Per i daini così come per i cinghiali, che per loro sfortuna risultano molto meno simpatici almeno agli occhi dell’opinione pubblica, ma vale anche per i lupi, si pone l’esigenza di procedere a un’esatta quantificazione del numero di capi in circolazione perché, anche nel loro caso, fenomeni di sovrappopolamento producono comunque effetti di destabilizzazione sull’ecosistema erbivoro, con conseguente pericolo di drastica riduzione dell’area di prateria e del pungitopo che è presente all’interno dei boschi.

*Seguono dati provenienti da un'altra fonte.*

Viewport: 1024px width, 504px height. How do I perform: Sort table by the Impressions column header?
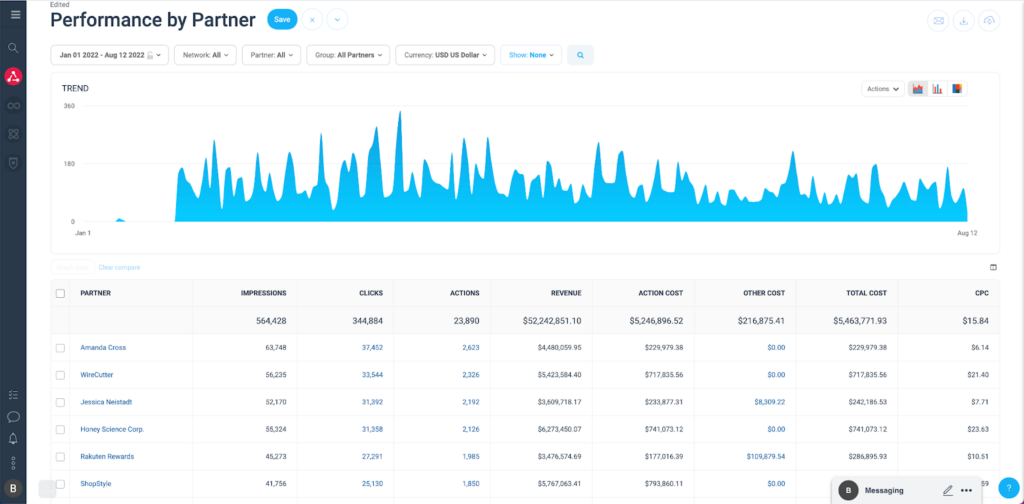(x=264, y=294)
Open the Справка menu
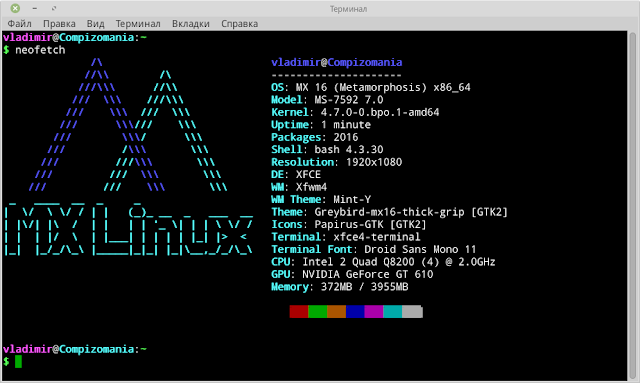This screenshot has width=640, height=383. pyautogui.click(x=239, y=24)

La presenza massiccia dei daini, che sono ormai diverse centinaia, ha persino creato seri problemi alla sicurezza della circolazione stradale a causa di improvvisi attraversamenti con conseguente impatto tra animali e auto, in particolare su via della Veneziana ma anche a Maccarese (leggi qui).

L’amministrazione comunale ha preso contromisure, aprendo un varco riservato al transito dei gruppi di daini proprio su via della Veneziana dotandolo di congegni luminosi che pre-allertano gli automobilisti. Contemporaneamente sono state alzate barriere fatte di reti più alte lungo i campi agricoli, proprio per convogliare gli esemplari in direzione del passaggio loro dedicato. Va sottolineato che, dopo, l’adozione di questi interventi il numero degli scontri con i veicoli si è ridotto in modo significativo.

Se la moria delle scorse settimane ha avuto un merito -conclude il direttore dell’Oasi di Macchiagrande e Fregene- sebbene suoni strano a dirsi, è di aver spinto tutti gli enti interessati a un confronto su ciò che andrà fatto nell’immediato futuro per conciliare la presenza di questi animali in un territorio fortemente antropizzato dalla presenza dell’uomo“.